Petrol ve Gaz Sahaları Şam Yönetimine Teslim Ediliyor
Anlaşmanın en önemli maddelerinden biri, PKK/YPG’nin kontrolünde bulunan petrol ve doğal gaz sahalarının tamamının Suriye hükümetine devredilmesi oldu.
Suriye’nin kuzeydoğusu, ülkenin en önemli enerji rezervlerini barındırıyor. Özellikle Deyrizor, Haseke ve Rakka bölgelerinde bulunan petrol sahaları, savaş boyunca PKK/YPG’nin finansal kaynakları arasında en büyük paya sahipti. Ancak bu anlaşmayla birlikte, Şam yönetimi enerji sektöründe tam kontrol sağlamış olacak.
Bu durumun, Suriye hükümetinin ekonomik olarak rahatlamasına ve ülke genelinde enerji krizinin hafifletilmesine katkı sağlayacağı öngörülüyor.
Sınır Kapıları ve Havaalanları Devredilecek
Mutabakat kapsamında, PKK/YPG’nin denetiminde bulunan sınır kapıları, havaalanları ve kamu kurumları da Suriye yönetimine bırakılacak.
Özellikle Irak ve Türkiye sınırında bulunan kapılar, savaş sürecinde bölgedeki grupların ticaret ve lojistik bağlantıları açısından kritik rol oynuyordu. Şam hükümeti, bu bölgelerin denetimini yeniden sağlayarak hem ekonomik hem de askeri gücünü artırmış olacak.
Bu adım, Suriye’nin uluslararası ticaret yollarını tekrar devlet kontrolüne alma sürecinin hızlanmasına neden olabilir.

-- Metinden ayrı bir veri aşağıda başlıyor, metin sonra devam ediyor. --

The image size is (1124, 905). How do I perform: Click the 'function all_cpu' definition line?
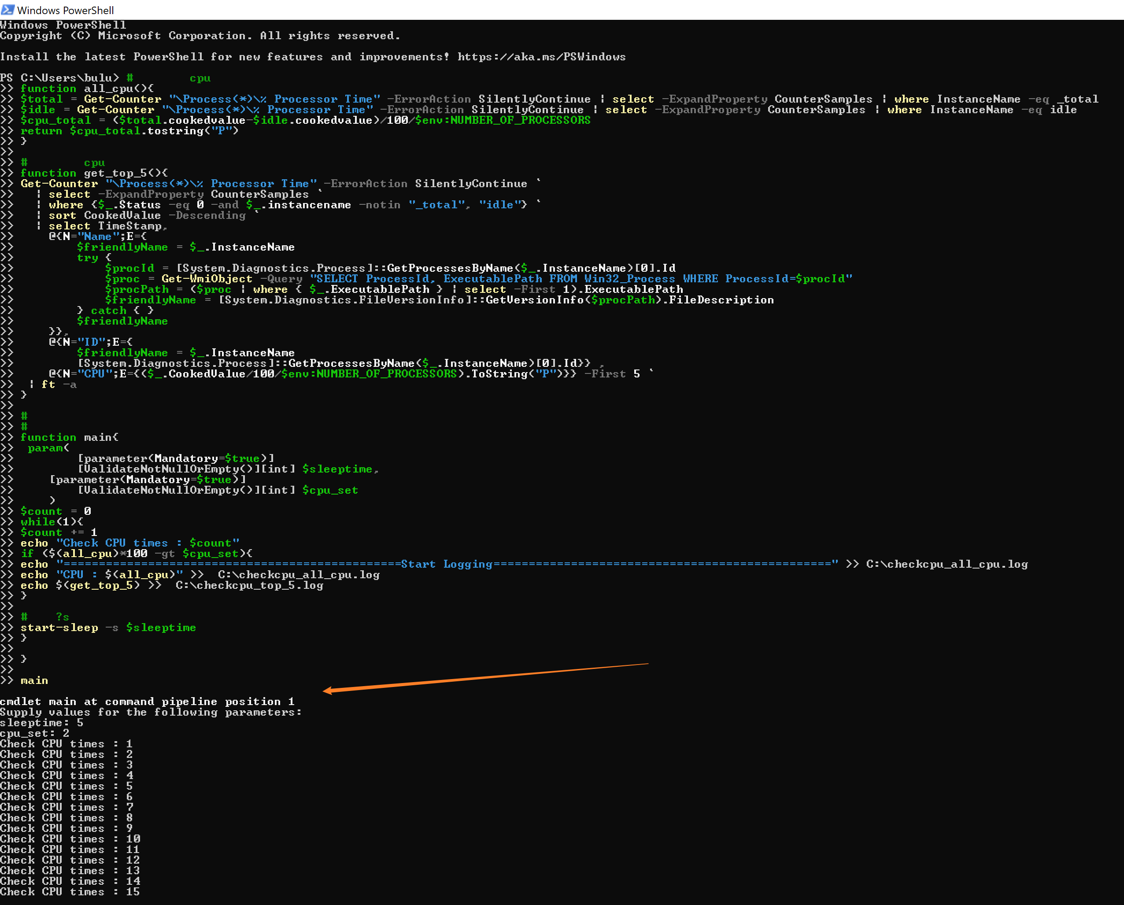87,89

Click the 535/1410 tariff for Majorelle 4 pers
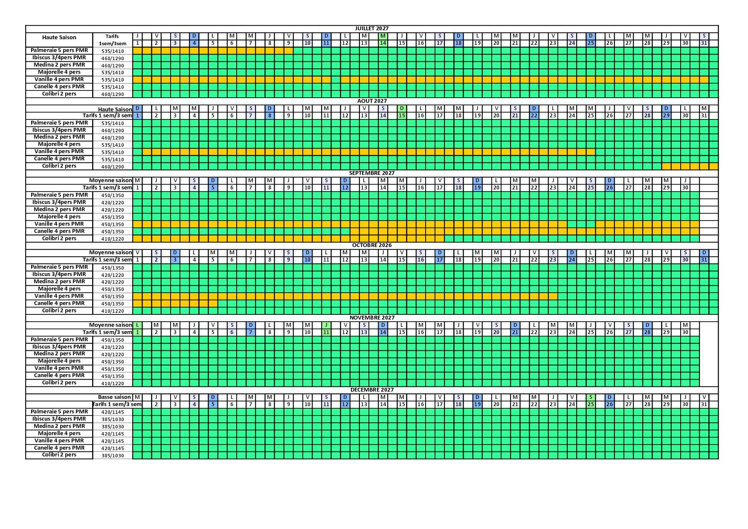click(113, 72)
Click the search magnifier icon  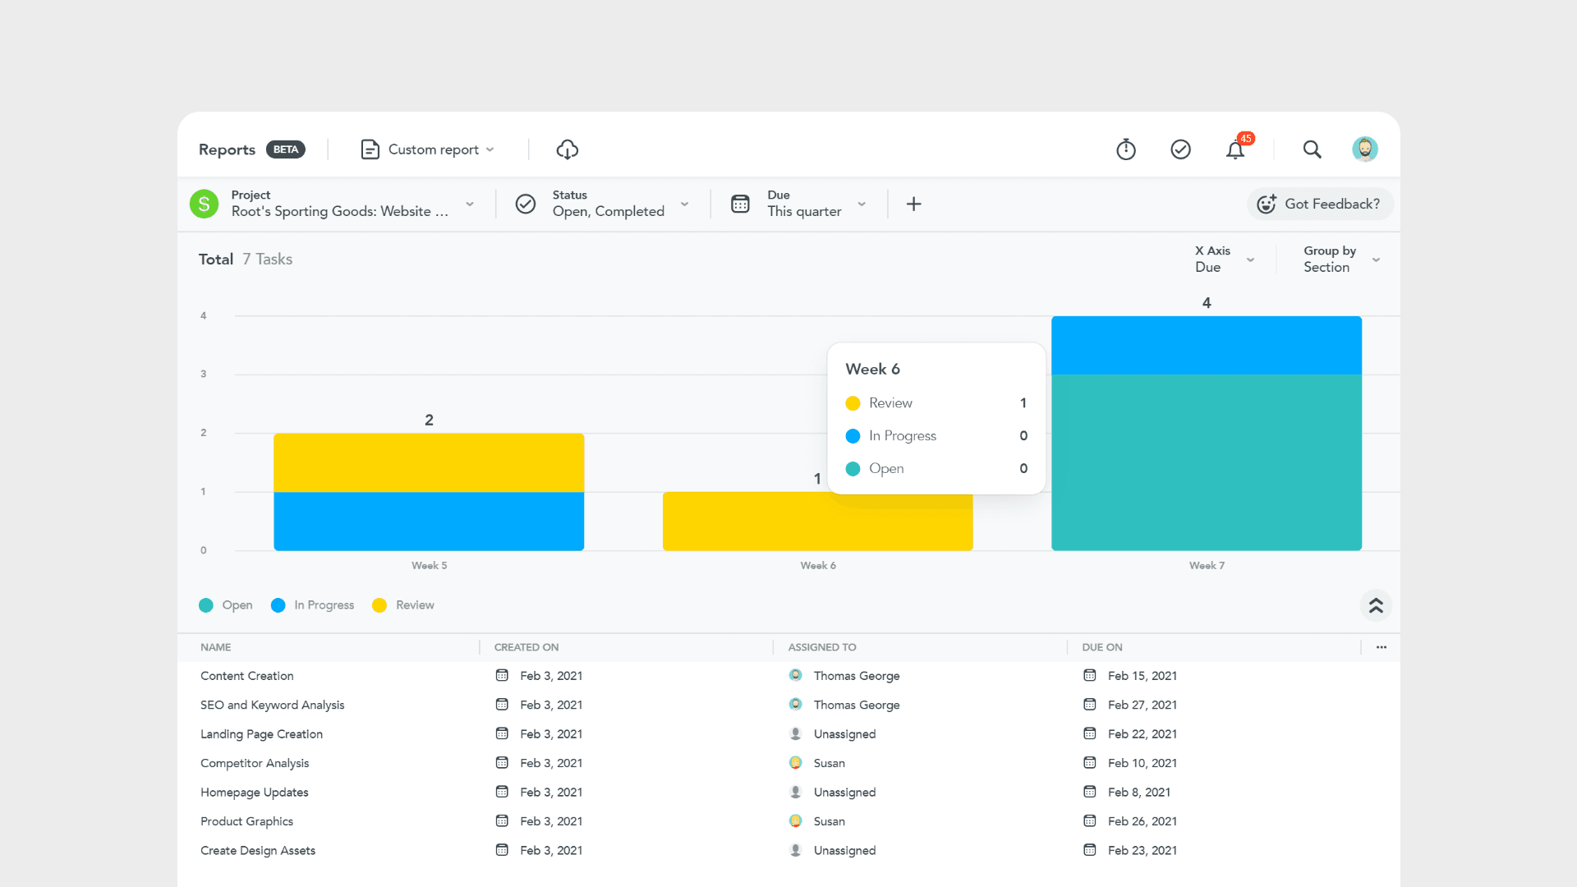[1312, 149]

Askeri ve Sivil Kurumlar Merkezi Hükümete Bırakılacak
Anlaşmaya göre, PKK/YPG’nin oluşturduğu askeri ve sivil yönetimler tamamen feshedilecek ve bölgedeki tüm idari yapı doğrudan Suriye hükümetine bağlanacak.

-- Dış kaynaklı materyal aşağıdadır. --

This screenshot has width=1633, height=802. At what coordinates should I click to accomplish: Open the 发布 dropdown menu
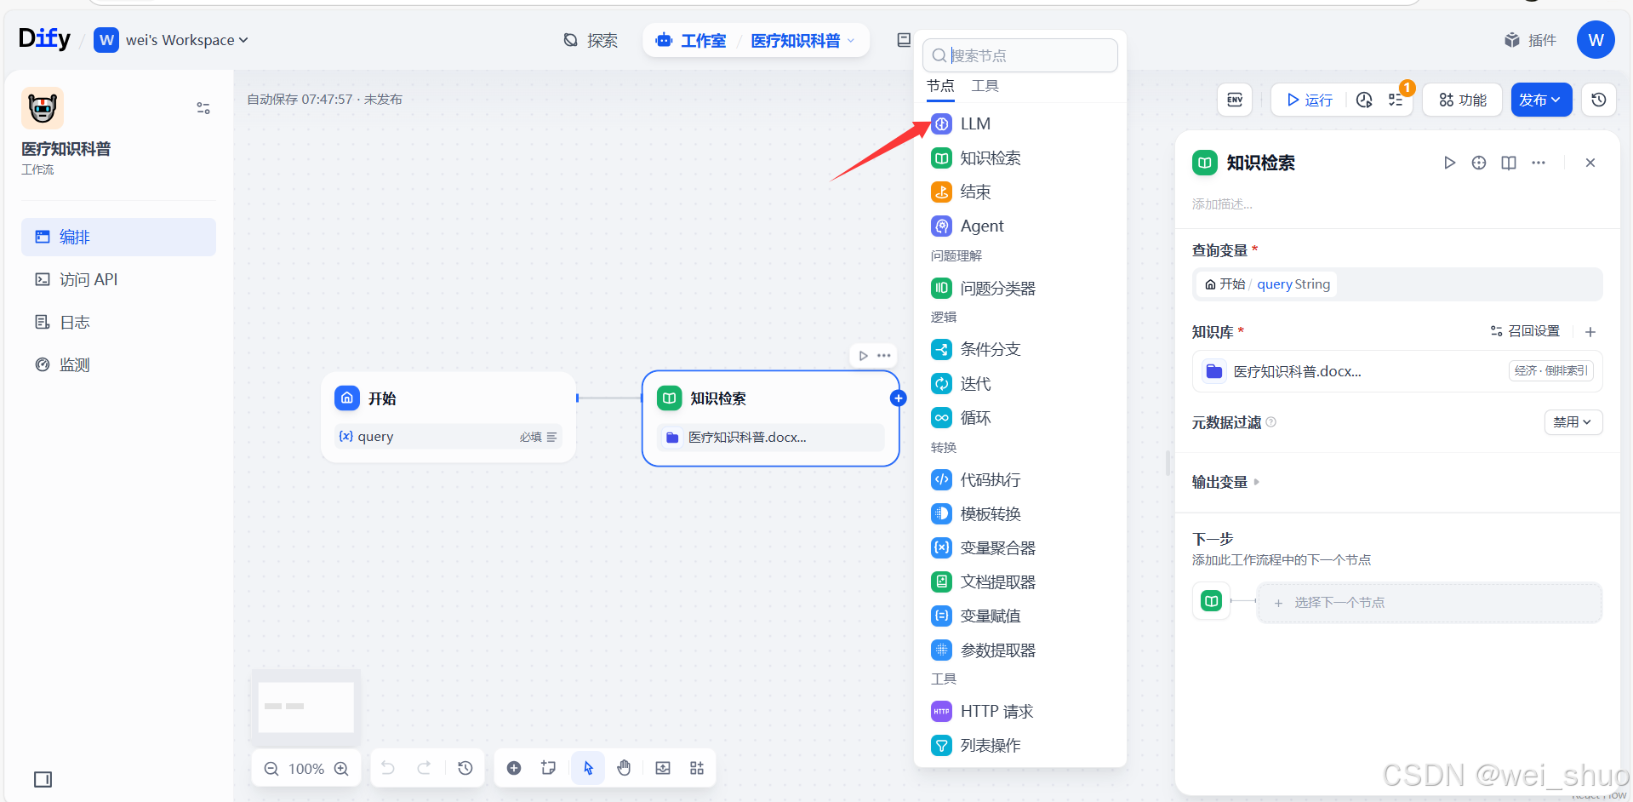click(1540, 100)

Böylece, kuzeydoğuda fiili olarak varlık gösteren özerk yönetim modeli son bulacak ve bölgenin tüm siyasi yapısı Şam tarafından belirlenecek. Bu durum, Suriye hükümetinin otoritesini artırırken, SDG’nin bölgedeki etkinliğini azaltacak bir gelişme olarak değerlendiriliyor.
Bölünme ve Nefret Söylemlerine Son Verilecek
Mutabakat kapsamında, Suriye’nin toprak bütünlüğüne zarar verecek her türlü ayrılıkçı söylem ve eylem kesin olarak reddedilecek.
PKK/YPG’nin, uzun yıllardır bölgesel özerklik talebiyle hareket ettiği biliniyor. Ancak yapılan bu anlaşmayla birlikte, ayrılıkçı söylemlerden vazgeçilmesi ve ulusal birlik vurgusunun öne çıkarılması gerektiği konusunda mutabık kalındı.
Bu adımın, Suriye’nin iç savaş sonrası yeniden yapılanma sürecinde önemli bir kırılma noktası olabileceği ifade ediliyor.
ABD ve Türkiye’nin Tutumu Ne Olacak?
Bu kritik anlaşmanın uluslararası yansımaları da merak konusu. ABD, bugüne kadar SDG’yi destekleyen en büyük aktörlerden biri oldu. Ancak SDG’nin Şam ile anlaşması, Washington’un bölgedeki etkisini ciddi şekilde zayıflatabilir.
Öte yandan, Türkiye uzun süredir PKK/YPG’yi terör örgütü olarak gördüğünü ve sınırında bir terör koridoru oluşmasına izin vermeyeceğini vurguluyordu. Bu anlaşmayla birlikte, Türkiye’nin tutumunun nasıl şekilleneceği büyük bir merak konusu.
Şam yönetimi, bu mutabakatı uygulamaya koyarak Suriye’nin kuzeydoğusunda tam kontrol sağlamayı amaçlıyor. Ancak, anlaşmanın uygulanma süreci ve sahadaki dengelerin nasıl şekilleneceği önümüzdeki günlerde daha netleşecek.